Yeah yeah everyone, uh Irene too? Oh kay?
I almost said, put your hands together again? Hi Irene, Hi, Hi, how are you guys? Am I right about that? Like in the green room, if at Helium I was in a panic and I said, can you help me out?
I'm in a I'm in.
A bit of a spot. We have to go get rid of something. I wouldn't say it's a gun, but just.
You would show me the gun later I would.
I feel like I just from and we don't hang out all the damn time.
But I feel like when I first met you that I already I know.

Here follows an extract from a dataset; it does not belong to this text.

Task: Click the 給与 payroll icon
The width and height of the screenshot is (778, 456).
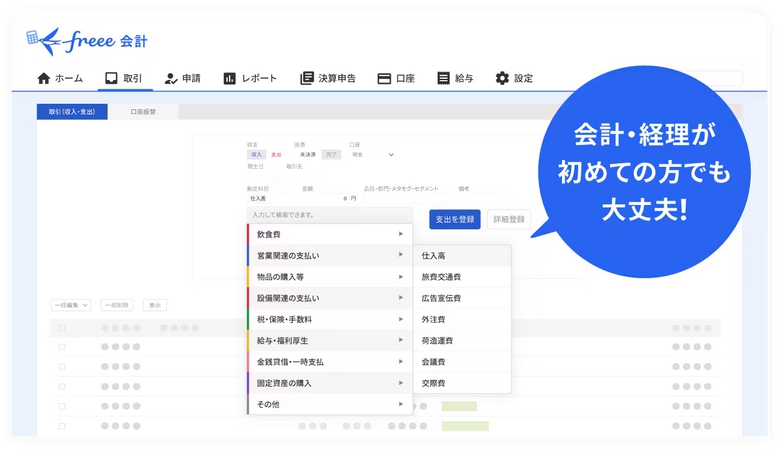Action: point(443,78)
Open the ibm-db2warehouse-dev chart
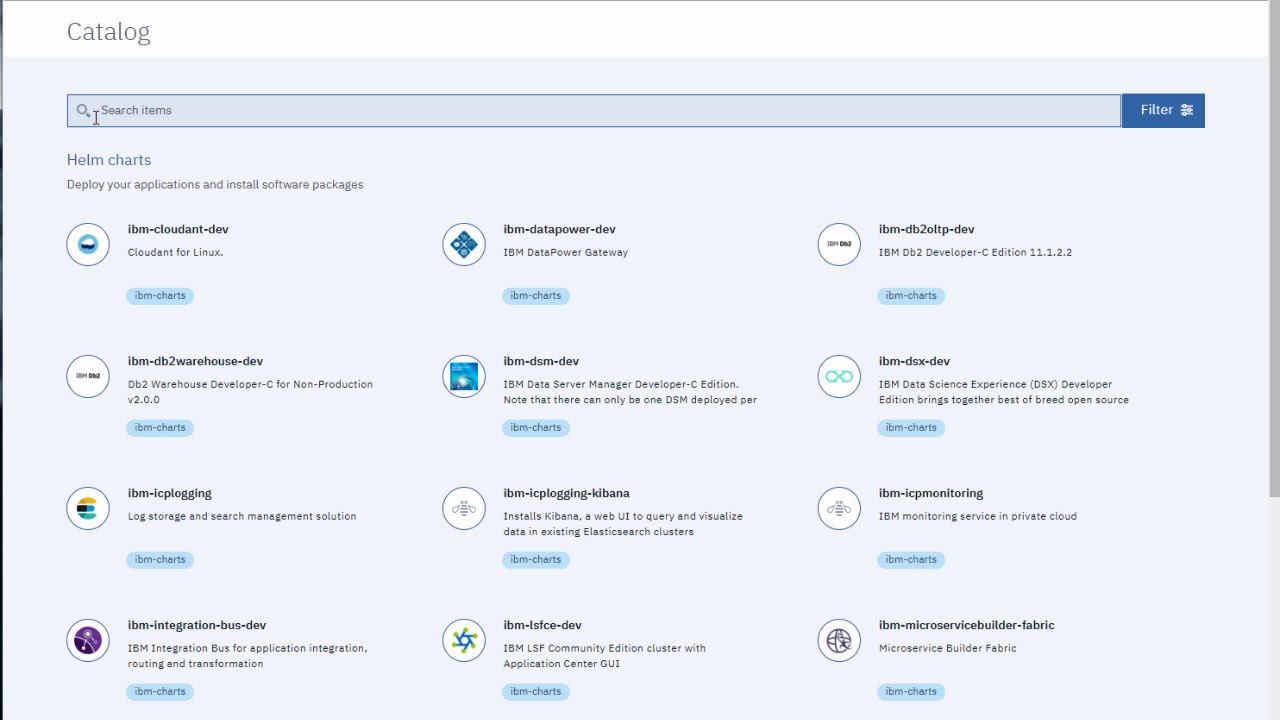 tap(195, 361)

I feel like I know you well for how little we hung out.
This is true.
Yeah.
If you if you were like, hey, I need to get rid of something, I'd be like, okay, let's make a plan. And then you show me the gun. I'm like, oh wow, interesting, Okay, didn't expect this right from Chris Fairbanks, but let's do it. And also can we get this done before the show starts because I'm still trying to do.
My thought right.
Yeah, and you, I need to.
Figure out my set, so I can't. I can't just be driving to bridges and throwing guns off of them for you the whole time.
And this is you do have a set tonight in Austin.
I do.
I'm at Moontower yep, and I have a set right after.

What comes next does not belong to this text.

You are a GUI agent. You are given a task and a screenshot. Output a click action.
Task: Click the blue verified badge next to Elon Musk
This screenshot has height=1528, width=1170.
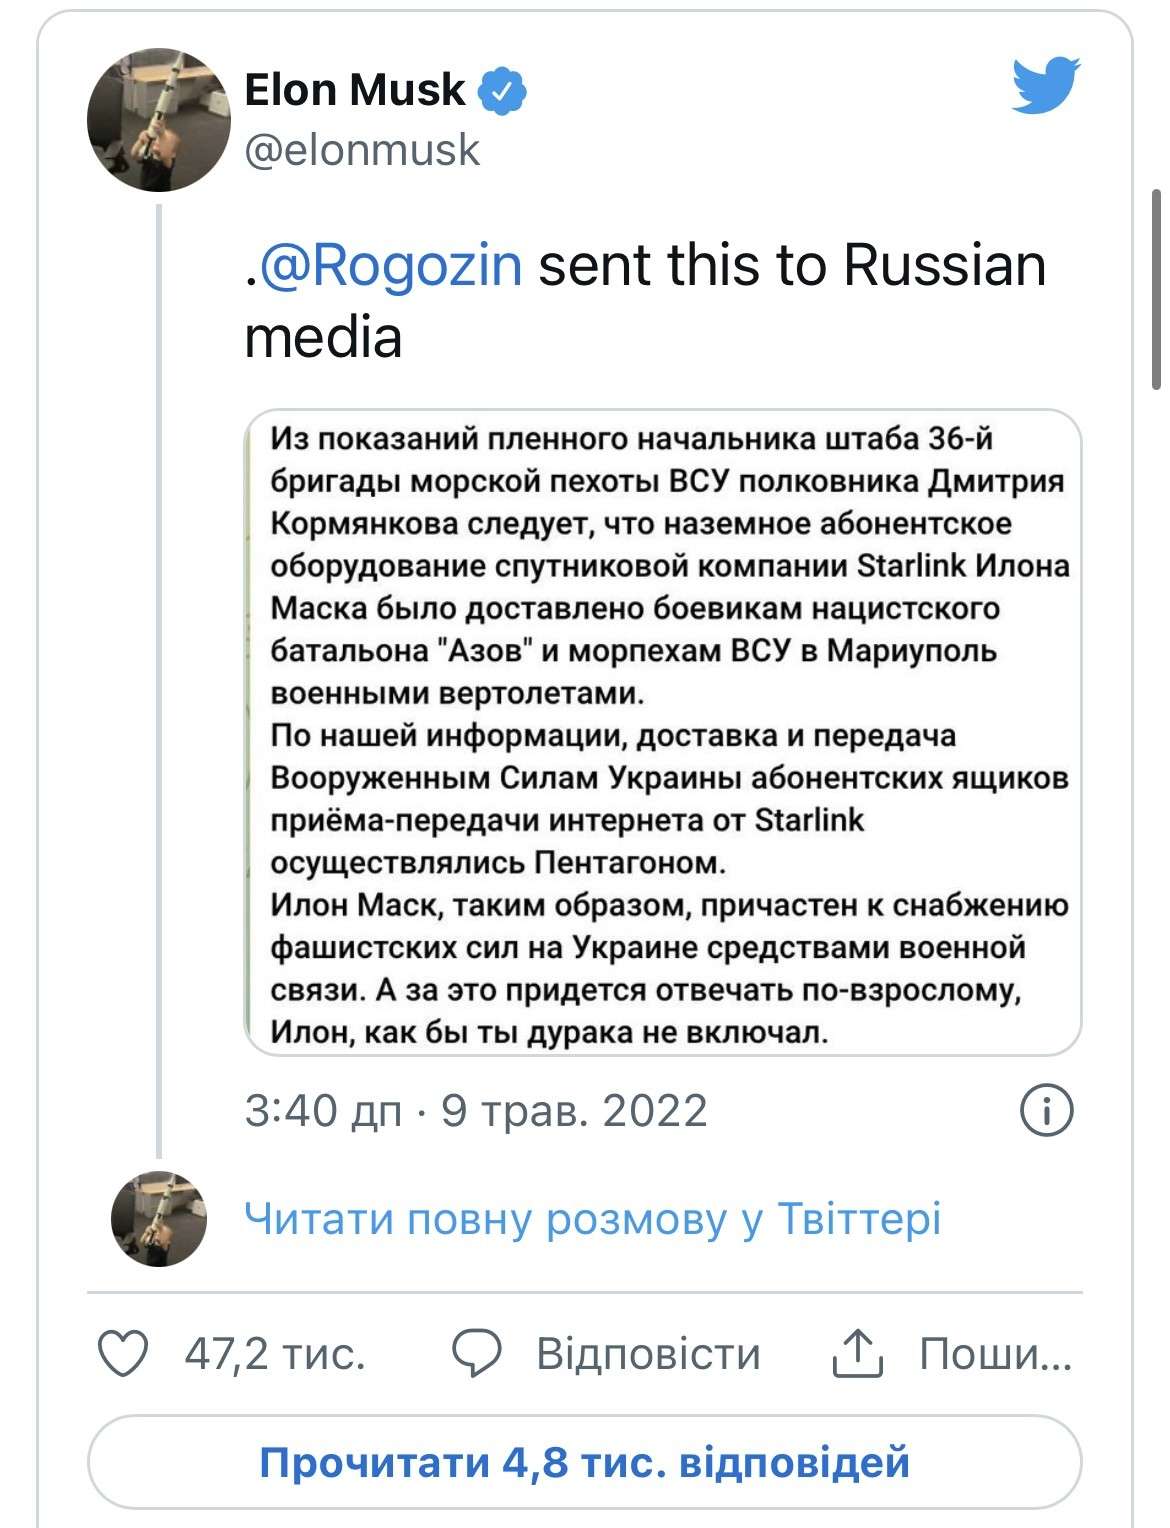coord(500,90)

A seven thirty Austin time.
Are you excited?
Yeah, I'm excited. I've never done comedy in Austin before.
So and this is your first obviously then your first show of the fest.
Mm hmm, yep. Just flew in what happens.
Thel Vita Room?
Where you at the it's not the Vita Room, and I also didn't look up where it is yet.
So well, i'll tell you it's not the I remember now. It's at the Cedar Street courtyard. Actually it is.
Yeah, you're at the Cedar Street I guess. I'm trying to figure out where that. It's where my friend Matt Sadler used to work. If he's there, you're gonna love him. Uh.
That's where I started comedy. I mean I started.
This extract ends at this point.